La Presidenta Claudia Sheinbaum Pardo dejó bien claro que en el Presupuesto de Egresos de la Federación para el próximo año no se le recortó ni un peso al presupuesto educativo de las universidades mexicanas. ¿Quién le cree? Nadie. Lo acompañaba una buena dosis de cinismo al anunciar un plan de formación tecnológica para los jóvenes. ¿Formación o adoctrinamiento tecnológico? Porque, según ella, en alianza con empresas nacionales e internacionales del sector digital, van a formar a los jóvenes en inteligencia artificial, manejo de datos y servicios en la nube.
Claro, como si las grandes compañías fueran ONGs preocupadas por el bienestar de la juventud mexicana. Seguro que no hay intereses ocultos detrás de estas «bondadosas» colaboraciones. La Presidenta aseguró que la idea es que los jóvenes no tengan barreras económicas para desarrollar habilidades tecnológicas. Sí, porque todos sabemos que la pobreza se ha erradicado en México de la noche a la mañana.
Oh, pero aquí viene lo mejor: el Tecnológico Nacional de México (TecNM) ofrecerá un curso «gratuito» para 10 mil jóvenes, vamos, como si no hubiera lista de espera. Y todo esto, ¿para qué? ¡Ah, sí! Para que México no se quede rezagado en el desarrollo tecnológico global. ¡Claro, ahora sí nos volvimos superhéroes de un día para otro!

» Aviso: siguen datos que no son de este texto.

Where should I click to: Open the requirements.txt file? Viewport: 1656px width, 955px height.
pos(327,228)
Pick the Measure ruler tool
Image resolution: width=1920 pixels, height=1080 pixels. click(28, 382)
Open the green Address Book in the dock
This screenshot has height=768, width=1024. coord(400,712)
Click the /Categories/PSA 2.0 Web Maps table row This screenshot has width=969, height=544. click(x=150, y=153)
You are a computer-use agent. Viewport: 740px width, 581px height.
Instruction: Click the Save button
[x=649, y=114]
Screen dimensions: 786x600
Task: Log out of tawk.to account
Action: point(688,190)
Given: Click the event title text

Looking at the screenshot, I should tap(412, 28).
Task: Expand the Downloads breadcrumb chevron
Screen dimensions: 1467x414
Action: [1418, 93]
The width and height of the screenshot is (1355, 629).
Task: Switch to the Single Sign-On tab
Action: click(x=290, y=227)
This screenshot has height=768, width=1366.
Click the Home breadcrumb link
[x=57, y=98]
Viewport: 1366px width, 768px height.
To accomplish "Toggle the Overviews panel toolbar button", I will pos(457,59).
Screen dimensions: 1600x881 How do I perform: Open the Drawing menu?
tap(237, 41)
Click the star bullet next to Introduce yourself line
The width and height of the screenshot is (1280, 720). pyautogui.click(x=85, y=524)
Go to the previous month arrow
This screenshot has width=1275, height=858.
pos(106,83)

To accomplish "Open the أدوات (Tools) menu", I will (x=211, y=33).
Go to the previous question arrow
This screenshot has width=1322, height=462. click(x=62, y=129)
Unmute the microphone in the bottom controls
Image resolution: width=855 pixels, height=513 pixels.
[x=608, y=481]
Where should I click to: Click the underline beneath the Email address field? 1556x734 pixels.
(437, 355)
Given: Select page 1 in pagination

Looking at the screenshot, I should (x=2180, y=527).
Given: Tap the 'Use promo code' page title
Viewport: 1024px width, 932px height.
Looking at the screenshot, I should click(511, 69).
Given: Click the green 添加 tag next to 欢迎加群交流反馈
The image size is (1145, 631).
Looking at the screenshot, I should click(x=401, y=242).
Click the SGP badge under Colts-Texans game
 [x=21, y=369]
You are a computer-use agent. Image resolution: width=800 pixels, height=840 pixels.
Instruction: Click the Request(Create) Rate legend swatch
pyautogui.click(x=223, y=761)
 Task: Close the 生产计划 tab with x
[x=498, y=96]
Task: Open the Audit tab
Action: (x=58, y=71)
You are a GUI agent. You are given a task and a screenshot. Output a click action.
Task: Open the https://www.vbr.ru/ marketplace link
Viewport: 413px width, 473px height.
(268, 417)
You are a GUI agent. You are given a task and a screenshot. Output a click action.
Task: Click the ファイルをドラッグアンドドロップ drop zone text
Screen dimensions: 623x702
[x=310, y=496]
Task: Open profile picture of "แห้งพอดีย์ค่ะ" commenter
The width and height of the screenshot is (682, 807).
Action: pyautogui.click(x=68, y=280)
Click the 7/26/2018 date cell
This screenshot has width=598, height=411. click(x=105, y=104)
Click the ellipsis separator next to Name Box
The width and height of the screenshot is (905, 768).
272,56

¿Entonces, la estrategia es impulsar el desarrollo tecnológico en la educación, fomentar vocaciones científicas en los chavos y consolidar a México como un referente de innovación? ¡Qué risa, Claudia! Mejor cuéntanos los verdaderos beneficios que obtienen estas empresas con tu «generosa» iniciativa. ¿O de plano vamos a hacer como que aquí no pasa nada y seguir siguiendo con nuestra vida?